Could they be merged, are people typically picking one or the other?

I'm noticing that the resulting data collected seems pretty redundant, and can consume quite a bit of index time, if you are looking at a number of hosts.

Sam.

lukejadamec
Super Champion

Your question is a great example of data visibility versus data usefulness.
You know that ps and top are different, and you know that they both consume a lot of resources, and you know they both have their uses. However, from what I've seen it is the user who prefers to use one or the other based solely on user preference unless some specific issue requires the other.

If you're using the TA for unix to feed the Unix app, then a better question might be - what do I lose from the app when I eliminate one or the other?

I think your focus should be - I can get all of this data, but what does it do for me? What are my goals for Splunk indexing and analysis? What am I looking for? What do I want to report on? What do I want to alert on?

Splunk can index and make available gobs and gobs of data, but that is not the point of implementing Splunk. The point of implementing Splunk is to make that data do something for you. What do you want to do with your data?

araitz
Splunk Employee
Splunk Employee

The output of ps and top is slightly different. ps gives you far more detail on the processes that are running on your system, including the args provided to the command, as well as the TTY they are running in. top gives you NICE and elapsed time. I do agree, though, that there is almost total overlap aside from these differences, so there might not be much harm running one or the other depending on your use case.

Combining them would be a bit harry, since we would have to merge and deduplicate the output of both commands and do so for all the platforms that the TA supports (Unix, Solaris, AIX, MacOS, etc).

0 Karma

yuanliu
Builder

Not only is there redundancy, but an identical field name could mean totally different things in the two, such is the case with pctCPU. It is really a poor choice of field name on the app's part. (As of 6.2.)

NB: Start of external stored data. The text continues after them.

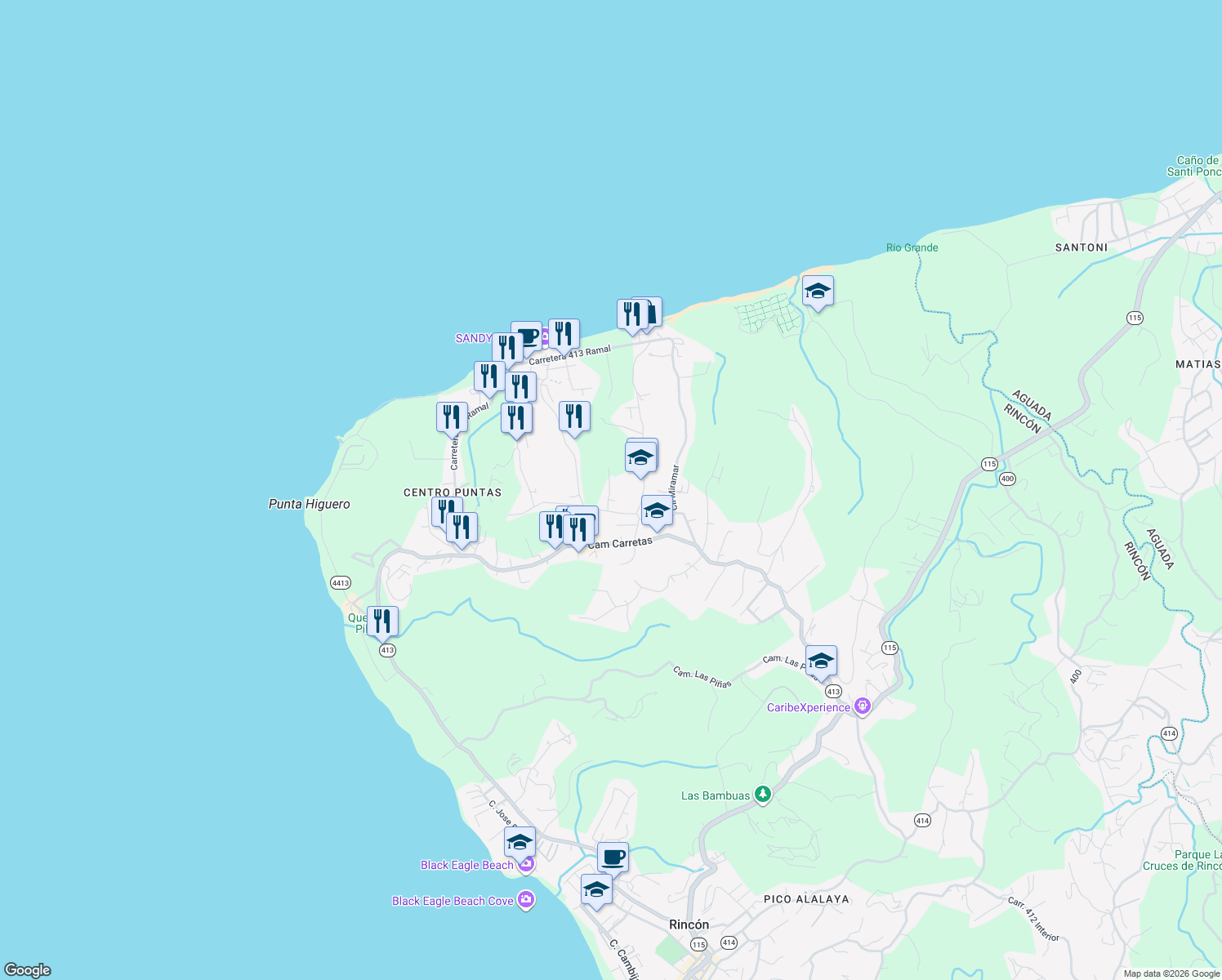
Task: Click the Map data ©2026 Google attribution text
Action: (x=1171, y=973)
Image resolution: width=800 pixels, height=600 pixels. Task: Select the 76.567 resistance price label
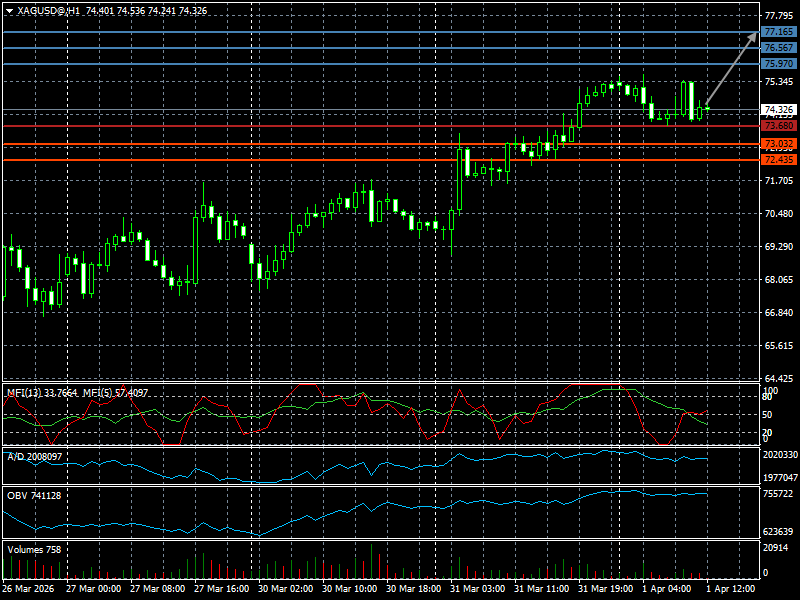click(778, 48)
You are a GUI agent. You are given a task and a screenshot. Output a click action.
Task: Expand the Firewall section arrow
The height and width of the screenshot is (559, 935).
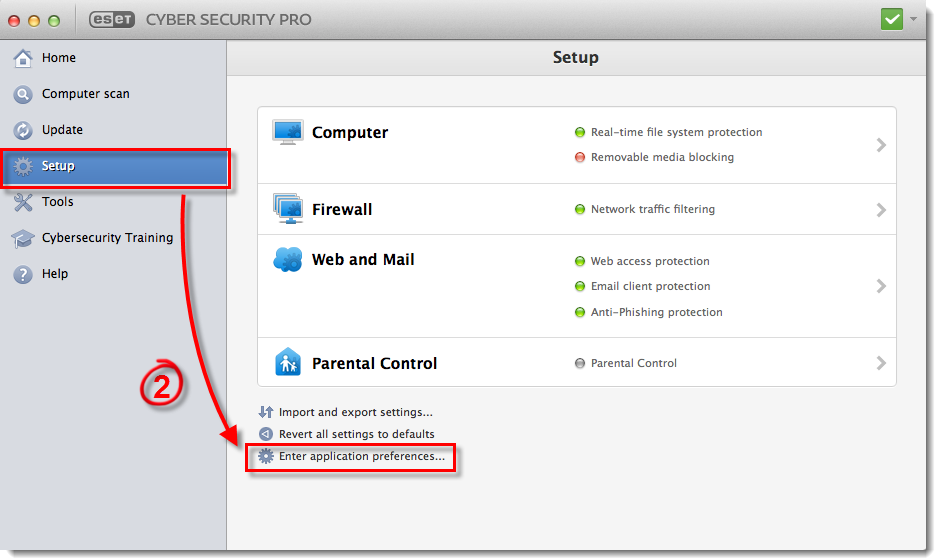[881, 210]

In fact, the only data unique to top as a utility are those interval data as opposed to snapshot values. (Instantaneous and cumulative values, respectively exemplified by NICE and elapsed time, are both snapshot values. The two examples are both retrievable via ps command at least in modern GNU, -o nice,etime.) %CPU in top (represented as field pctCPU in sourcetype=top) is an interval value. This is totally different from the cumulative value -o pcpu as given in ps utility. (Also represented as field pctCPU in sourcetype=ps.) The three load averages that top displays are also unavailable in ps, because though cumulative, they are aggregations (as opposed to per process). These are captured in sourcetype=vmstat via uptime utility.

In short, top is an decidedly interactive utility. GNU default displays (as used in top.ps) use human-friendly units and such, complicating field extractions, but with no purpose (because all such information is retrievable via GNU ps). The main useful field, %CPU is confused with ps' pcpu output.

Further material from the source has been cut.